Tom Clancy's The Division 2: Performance On AMD and Nvidia GPUs

CPU, RAM, and Graphics Memory Performance

Now we're going to look at how The Division 2 manages the CPU resources at its disposal. Ubisoft's minimum requirements specify a quad-core processor, so our Ryzen should theoretically run well. We tested the chip with simultaneous multi-threading enabled under DirectX 11 and DirectX 12 using a 1920 x 1080 resolution. We also limited the game's frame rate to 60 FPS for an ideal comparison between AMD's Radeon RX 580 and Nvidia's GeForce GTX 1060 6GB.

DirectX 12

The Snowdrop Engine appears to be well-optimized for threading; no logical core seems significantly more utilized than the others. It also looks like the engine has a preference for physical cores.

Overall, host processor utilization looks a little higher on the GeForce GTX 1060 6GB than AMD's card.

System and graphics memory occupancy is higher with the Radeon RX 580 under DirectX 12.

DirectX 11

The workload gets tougher under DirectX 11 as CPU utilization increases on both graphics cards.

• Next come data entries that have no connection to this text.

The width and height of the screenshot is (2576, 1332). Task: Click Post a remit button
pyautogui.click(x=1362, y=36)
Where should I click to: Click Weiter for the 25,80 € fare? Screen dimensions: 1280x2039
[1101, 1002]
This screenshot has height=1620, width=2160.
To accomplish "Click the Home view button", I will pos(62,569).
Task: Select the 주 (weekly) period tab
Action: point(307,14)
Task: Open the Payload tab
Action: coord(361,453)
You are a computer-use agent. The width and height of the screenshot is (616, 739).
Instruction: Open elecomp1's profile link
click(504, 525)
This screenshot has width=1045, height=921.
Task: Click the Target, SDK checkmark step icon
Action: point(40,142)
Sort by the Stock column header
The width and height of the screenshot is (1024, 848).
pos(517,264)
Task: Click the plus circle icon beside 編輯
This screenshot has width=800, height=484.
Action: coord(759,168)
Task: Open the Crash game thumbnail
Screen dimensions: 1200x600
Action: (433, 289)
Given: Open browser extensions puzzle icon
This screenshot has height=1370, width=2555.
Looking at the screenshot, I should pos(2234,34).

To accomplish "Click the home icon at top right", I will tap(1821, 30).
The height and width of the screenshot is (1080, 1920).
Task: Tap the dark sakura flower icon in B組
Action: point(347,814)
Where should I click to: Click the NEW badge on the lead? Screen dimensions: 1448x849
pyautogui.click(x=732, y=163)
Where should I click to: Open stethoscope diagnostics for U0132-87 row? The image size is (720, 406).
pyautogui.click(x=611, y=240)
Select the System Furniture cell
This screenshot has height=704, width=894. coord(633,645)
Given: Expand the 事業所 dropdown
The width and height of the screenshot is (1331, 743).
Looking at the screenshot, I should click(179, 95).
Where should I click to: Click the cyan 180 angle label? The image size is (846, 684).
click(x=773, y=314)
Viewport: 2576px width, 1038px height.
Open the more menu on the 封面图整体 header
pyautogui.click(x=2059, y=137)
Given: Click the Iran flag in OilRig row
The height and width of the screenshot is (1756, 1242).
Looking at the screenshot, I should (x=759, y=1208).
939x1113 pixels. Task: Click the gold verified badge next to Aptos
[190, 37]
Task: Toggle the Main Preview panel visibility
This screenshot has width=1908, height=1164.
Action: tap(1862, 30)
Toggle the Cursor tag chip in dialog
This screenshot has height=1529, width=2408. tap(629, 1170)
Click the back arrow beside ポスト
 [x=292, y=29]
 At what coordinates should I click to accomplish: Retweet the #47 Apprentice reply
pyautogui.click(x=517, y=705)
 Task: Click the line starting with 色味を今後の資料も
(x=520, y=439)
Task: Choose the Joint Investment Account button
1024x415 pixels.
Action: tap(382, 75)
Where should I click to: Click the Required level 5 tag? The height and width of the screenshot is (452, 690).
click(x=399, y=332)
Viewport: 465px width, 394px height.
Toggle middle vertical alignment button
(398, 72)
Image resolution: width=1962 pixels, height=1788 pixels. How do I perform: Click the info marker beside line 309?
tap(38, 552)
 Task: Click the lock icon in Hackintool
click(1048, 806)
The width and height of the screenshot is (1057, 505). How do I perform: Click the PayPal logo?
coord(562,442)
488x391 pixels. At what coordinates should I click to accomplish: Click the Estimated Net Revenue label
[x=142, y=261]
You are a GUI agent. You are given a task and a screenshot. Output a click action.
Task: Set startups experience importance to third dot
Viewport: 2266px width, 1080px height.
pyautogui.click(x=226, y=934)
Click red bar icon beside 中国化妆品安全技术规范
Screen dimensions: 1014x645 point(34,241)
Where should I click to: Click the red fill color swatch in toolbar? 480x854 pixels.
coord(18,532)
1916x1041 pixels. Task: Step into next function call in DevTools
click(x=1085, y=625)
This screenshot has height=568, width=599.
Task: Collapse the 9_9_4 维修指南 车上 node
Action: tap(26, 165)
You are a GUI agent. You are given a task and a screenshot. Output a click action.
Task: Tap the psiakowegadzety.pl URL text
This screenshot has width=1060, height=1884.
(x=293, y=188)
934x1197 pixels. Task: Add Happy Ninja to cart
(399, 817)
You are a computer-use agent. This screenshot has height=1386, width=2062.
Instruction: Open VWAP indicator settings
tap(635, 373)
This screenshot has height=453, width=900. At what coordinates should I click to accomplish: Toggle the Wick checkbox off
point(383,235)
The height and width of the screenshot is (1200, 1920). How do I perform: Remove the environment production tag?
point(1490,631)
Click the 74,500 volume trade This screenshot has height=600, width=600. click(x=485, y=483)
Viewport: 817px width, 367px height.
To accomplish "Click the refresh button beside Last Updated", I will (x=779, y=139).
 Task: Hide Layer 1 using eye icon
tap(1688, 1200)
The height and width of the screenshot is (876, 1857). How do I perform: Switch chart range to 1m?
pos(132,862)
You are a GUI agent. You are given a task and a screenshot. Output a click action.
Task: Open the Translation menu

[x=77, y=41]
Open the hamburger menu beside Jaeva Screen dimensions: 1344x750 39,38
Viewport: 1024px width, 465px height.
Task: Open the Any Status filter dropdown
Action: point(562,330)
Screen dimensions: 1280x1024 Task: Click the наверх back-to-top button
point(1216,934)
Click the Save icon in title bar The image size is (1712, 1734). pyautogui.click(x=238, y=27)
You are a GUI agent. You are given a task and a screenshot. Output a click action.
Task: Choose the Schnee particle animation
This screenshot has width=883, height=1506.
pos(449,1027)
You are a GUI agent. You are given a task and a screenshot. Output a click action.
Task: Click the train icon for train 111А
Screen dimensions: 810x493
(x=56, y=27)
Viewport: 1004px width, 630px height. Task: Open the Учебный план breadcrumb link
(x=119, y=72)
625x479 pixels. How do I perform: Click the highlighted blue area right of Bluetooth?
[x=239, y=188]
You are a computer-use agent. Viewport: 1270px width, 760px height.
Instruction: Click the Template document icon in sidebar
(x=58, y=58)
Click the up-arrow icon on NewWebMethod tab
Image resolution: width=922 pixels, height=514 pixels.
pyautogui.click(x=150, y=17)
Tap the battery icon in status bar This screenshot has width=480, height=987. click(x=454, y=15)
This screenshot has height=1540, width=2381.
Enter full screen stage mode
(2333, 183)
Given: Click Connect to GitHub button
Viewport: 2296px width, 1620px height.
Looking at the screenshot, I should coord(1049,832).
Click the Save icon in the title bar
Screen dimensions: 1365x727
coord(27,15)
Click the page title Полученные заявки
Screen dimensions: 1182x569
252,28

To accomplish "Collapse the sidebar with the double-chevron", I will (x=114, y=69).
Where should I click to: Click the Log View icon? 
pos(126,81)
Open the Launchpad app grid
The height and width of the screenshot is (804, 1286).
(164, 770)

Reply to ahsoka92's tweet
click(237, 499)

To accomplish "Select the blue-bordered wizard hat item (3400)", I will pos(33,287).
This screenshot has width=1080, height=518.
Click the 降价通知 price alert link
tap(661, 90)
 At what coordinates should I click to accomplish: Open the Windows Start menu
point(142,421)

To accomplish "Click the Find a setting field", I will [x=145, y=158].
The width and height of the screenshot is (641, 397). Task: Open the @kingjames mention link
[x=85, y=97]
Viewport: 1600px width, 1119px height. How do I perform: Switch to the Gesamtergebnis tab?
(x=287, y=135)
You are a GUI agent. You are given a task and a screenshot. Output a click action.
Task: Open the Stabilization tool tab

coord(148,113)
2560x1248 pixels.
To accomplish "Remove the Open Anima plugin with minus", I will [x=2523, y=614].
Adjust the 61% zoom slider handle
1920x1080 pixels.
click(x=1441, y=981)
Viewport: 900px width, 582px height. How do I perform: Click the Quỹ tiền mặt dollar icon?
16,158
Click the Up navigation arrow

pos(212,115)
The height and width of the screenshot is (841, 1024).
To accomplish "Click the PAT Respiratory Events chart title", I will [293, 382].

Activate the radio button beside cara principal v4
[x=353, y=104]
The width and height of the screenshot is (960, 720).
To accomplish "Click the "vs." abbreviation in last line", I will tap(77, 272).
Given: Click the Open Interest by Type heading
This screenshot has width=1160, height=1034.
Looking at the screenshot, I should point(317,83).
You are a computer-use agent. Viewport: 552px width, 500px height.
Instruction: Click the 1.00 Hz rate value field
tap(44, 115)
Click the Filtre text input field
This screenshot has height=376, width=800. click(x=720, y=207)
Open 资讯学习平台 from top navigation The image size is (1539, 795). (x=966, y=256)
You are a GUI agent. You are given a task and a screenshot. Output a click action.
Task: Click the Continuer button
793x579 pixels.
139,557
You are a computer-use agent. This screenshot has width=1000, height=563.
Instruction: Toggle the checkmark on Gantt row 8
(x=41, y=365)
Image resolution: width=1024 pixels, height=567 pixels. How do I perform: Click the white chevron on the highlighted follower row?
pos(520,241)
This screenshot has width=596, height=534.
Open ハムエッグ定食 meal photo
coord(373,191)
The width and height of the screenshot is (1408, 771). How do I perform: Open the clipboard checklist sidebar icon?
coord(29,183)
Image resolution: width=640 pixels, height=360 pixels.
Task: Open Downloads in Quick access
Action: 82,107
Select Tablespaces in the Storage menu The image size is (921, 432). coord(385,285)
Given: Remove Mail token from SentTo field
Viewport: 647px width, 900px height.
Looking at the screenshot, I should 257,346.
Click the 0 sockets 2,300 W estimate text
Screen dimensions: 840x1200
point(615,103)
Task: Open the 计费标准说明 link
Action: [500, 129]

Our Ryzen processor is uniformly more taxed with a GeForce GTX 1060 6GB installed. Strangely, we notice an imbalance in the way logical cores are leveraged with a Radeon RX 580 in our test system. Two or three threads seem more loaded than the others.

When we switch to DirectX 11, the game becomes more memory-intensive with a GeForce installed than a Radeon, while graphics memory occupancy is still higher on the Radeon.